To apply for a master's degree programme, you must have at least two years' work experience in the field after completing a bachelor's degree from a university or a university of applied sciences.

The degree can be complemented by specialization studies in various subject areas. You can also study at an open university of applied sciences. The credits from an open UAS can be included in the degree studies at a later stage.

For example, in 2016, there were four English-language degree programmes available: physiotherapy, international business, business management and entrepreneurship, and information technology.

=== Degrees in English ===

==== Bachelor's Degrees ====
In 2023 SAMK had the following Bachelor's Degrees:
- Industrial Management, Bachelor of Engineering
- Logistics, Bachelor of Engineering
- Physiotherapy, Bachelor of Health Care
- International Business, Bachelor of Business Administration
- International Tourism Development, Bachelor of Hospitality Management
- Nursing, Bachelor of Health Care
- Sea Captain, Bachelor of Marine Technology

The duration of bachelor's degree Programmes is 210 or 240 ECTS credits, and their completion time usually takes from 3.5 to 4.5 years.

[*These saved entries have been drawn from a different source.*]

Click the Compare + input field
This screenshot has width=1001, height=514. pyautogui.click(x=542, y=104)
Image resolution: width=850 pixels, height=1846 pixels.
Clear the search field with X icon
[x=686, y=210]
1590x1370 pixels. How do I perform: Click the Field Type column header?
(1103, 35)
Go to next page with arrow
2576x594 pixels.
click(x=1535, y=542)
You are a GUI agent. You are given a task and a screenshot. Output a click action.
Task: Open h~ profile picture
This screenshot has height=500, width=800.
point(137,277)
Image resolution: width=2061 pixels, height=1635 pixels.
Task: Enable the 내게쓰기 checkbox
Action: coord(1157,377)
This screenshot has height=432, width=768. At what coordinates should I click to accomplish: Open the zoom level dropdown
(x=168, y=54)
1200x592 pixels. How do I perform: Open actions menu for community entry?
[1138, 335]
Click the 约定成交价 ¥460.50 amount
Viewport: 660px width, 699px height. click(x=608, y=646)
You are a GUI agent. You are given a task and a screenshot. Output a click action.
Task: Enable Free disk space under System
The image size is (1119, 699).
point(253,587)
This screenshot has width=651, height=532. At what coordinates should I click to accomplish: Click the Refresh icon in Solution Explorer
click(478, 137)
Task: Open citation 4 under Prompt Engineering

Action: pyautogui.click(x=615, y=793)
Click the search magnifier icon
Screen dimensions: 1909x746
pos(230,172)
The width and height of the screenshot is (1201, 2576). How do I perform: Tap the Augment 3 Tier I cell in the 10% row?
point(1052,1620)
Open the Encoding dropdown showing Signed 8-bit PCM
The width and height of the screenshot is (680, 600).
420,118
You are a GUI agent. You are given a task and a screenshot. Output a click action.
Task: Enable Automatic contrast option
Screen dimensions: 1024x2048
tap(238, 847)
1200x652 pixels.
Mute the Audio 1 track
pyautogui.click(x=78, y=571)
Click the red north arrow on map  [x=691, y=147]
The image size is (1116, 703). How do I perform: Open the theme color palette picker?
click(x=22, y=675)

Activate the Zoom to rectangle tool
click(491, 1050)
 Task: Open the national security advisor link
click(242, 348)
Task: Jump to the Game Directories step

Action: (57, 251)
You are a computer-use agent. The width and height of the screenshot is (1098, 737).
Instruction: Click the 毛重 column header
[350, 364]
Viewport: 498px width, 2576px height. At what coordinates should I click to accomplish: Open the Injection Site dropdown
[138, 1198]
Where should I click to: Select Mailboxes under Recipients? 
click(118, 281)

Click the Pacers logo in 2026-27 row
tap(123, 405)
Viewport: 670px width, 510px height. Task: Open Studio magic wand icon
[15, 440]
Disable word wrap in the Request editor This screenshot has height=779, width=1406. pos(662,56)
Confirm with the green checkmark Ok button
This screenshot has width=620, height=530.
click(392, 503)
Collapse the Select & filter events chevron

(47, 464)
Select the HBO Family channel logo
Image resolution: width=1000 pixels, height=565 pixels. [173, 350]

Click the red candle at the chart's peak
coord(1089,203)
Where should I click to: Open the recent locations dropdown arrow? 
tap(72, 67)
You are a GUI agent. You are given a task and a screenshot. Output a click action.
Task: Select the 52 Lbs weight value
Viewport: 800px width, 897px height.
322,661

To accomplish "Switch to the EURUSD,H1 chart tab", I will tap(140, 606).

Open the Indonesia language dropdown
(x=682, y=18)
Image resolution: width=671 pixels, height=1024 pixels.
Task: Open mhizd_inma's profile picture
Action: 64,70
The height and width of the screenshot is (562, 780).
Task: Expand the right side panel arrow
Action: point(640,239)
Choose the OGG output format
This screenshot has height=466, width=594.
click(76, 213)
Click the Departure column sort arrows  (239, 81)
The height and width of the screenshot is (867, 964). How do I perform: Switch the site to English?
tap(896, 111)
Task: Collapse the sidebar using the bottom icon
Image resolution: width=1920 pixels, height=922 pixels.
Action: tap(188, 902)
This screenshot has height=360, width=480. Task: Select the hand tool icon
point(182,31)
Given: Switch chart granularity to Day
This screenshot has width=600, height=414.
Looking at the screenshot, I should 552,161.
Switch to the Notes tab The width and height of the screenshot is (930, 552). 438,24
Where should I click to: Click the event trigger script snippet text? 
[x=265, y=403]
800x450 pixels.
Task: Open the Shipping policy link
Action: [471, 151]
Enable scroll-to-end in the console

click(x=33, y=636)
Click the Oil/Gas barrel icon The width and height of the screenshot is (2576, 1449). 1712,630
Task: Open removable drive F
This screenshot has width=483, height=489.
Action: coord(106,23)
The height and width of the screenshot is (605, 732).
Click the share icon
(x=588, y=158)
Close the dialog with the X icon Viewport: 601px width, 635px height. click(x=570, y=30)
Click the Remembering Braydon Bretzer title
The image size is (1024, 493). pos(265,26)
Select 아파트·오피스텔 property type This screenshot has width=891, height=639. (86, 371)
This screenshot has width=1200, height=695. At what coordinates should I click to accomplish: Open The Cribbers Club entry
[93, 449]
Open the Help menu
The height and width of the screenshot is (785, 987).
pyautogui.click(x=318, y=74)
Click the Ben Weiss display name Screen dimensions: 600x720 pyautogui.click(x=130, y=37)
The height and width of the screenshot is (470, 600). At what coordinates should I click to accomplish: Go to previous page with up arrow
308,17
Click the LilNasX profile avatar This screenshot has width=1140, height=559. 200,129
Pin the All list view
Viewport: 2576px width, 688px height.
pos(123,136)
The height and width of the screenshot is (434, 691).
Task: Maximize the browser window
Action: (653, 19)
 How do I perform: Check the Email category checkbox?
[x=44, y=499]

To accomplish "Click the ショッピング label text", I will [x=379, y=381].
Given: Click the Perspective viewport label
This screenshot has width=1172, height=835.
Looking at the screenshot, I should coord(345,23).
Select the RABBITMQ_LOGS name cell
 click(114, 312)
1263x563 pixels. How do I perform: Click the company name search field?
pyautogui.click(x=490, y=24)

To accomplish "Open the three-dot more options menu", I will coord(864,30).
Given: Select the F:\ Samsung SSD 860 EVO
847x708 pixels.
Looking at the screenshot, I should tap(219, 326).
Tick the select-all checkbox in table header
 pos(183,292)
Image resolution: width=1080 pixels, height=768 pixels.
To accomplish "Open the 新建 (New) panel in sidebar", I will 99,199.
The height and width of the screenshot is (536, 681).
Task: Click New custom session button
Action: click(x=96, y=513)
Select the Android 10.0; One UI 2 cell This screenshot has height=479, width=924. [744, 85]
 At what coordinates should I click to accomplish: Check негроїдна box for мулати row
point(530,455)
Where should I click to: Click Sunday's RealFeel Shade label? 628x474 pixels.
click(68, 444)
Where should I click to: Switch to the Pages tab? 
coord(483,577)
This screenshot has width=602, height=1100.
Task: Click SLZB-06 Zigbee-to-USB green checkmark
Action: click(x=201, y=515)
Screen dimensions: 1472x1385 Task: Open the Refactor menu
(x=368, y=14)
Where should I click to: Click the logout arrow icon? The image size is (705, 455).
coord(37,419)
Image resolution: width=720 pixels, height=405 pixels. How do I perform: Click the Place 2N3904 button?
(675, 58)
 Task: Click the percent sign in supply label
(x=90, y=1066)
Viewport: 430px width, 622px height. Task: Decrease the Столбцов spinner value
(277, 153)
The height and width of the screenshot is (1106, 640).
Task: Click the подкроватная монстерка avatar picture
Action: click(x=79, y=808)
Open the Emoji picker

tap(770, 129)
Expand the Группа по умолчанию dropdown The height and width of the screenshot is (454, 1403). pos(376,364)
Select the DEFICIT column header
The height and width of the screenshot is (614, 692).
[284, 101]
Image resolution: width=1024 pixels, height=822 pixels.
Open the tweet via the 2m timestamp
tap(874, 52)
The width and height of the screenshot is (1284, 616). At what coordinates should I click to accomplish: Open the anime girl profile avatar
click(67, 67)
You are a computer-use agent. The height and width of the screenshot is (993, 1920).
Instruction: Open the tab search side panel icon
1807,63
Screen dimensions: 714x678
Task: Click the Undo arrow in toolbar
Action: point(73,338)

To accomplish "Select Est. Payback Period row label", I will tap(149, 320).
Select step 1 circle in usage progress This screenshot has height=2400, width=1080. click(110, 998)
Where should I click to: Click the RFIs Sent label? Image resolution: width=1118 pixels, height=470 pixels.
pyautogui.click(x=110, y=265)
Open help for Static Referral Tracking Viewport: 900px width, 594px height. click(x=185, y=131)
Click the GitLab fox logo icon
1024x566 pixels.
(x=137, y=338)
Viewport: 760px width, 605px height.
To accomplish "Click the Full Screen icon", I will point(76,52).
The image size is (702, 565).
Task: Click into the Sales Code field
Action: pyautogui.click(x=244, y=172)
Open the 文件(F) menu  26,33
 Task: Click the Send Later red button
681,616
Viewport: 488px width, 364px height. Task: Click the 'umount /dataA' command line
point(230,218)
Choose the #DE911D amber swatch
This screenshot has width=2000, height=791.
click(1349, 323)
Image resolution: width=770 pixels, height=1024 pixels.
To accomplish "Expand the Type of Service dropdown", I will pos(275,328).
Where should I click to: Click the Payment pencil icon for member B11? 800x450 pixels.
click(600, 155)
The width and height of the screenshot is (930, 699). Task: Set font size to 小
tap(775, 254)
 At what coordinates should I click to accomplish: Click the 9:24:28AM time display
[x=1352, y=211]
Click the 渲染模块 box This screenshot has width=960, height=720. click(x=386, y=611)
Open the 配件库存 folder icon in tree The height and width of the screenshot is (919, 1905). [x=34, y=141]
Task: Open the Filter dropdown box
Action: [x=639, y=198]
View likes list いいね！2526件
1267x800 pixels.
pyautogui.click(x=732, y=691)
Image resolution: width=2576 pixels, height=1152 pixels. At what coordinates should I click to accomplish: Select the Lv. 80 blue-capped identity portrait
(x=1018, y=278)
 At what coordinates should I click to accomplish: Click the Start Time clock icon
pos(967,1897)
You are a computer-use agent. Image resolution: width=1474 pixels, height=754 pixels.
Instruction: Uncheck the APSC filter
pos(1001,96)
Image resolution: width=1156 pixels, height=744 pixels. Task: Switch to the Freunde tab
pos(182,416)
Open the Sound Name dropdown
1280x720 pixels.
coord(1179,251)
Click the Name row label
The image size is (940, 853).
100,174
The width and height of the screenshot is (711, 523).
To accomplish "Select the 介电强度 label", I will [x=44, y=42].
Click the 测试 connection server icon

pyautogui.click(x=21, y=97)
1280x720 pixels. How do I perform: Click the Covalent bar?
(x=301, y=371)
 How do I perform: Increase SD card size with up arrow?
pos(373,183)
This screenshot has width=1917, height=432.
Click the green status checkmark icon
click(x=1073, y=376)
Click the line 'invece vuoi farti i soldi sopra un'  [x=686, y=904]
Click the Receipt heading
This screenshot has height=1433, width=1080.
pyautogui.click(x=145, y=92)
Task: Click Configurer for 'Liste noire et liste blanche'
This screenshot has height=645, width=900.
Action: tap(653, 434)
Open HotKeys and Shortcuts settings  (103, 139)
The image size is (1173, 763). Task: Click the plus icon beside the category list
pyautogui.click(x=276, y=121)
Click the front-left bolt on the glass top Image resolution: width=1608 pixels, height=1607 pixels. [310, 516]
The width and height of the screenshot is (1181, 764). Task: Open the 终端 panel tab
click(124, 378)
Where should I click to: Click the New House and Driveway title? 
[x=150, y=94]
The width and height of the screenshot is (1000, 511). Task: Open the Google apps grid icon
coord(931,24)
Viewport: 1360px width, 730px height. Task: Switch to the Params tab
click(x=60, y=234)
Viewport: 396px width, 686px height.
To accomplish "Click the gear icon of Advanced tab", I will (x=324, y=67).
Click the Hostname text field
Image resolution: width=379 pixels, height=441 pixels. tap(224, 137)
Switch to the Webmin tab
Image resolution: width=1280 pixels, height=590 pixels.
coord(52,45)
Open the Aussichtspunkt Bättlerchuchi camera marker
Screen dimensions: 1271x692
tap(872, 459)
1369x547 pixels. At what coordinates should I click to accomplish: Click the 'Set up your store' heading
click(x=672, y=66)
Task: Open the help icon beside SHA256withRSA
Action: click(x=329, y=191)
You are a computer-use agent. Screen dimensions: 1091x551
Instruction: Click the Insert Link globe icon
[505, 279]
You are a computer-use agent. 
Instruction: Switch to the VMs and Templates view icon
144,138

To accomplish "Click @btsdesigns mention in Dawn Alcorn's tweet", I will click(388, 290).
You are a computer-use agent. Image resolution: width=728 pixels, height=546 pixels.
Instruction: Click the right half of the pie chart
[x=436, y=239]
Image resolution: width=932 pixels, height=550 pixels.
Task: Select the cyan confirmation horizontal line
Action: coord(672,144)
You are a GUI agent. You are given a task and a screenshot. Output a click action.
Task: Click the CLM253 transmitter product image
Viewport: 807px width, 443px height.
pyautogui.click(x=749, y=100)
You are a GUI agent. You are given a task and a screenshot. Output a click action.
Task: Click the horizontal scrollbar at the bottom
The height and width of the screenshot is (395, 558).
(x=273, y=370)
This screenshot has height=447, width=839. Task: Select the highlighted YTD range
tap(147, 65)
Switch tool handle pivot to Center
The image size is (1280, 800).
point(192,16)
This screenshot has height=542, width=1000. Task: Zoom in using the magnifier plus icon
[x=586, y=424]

==== Master's Degrees ====
In 2023 SAMK had following Master's degrees:

- Business Management and Entrepreneurship, Master of Business Administration
- Maritime Management, Master of Marine Technology or Master of Engineering
- Rehabilitation, Master of Health Care or Master of Social Services
- Welfare Technology, Master of Engineering or Master of Health Care

The scope of the studies is 60–90 credits. The degree can be completed while working in about 1.5–2.5 years.

== Recognitions ==

In February 2016, the Finnish Education Evaluation Centre (Karvi) awarded SAMK a quality label in its audit, which was valid for the next six years. In 2022, SAMK passed the audit again.

SAMK's teaching quality was selected as the best among Finnish universities of applied sciences in a feedback survey of students who graduated from universities of applied sciences in 2020. SAMK had ranked among the top in the same survey in the preceding years.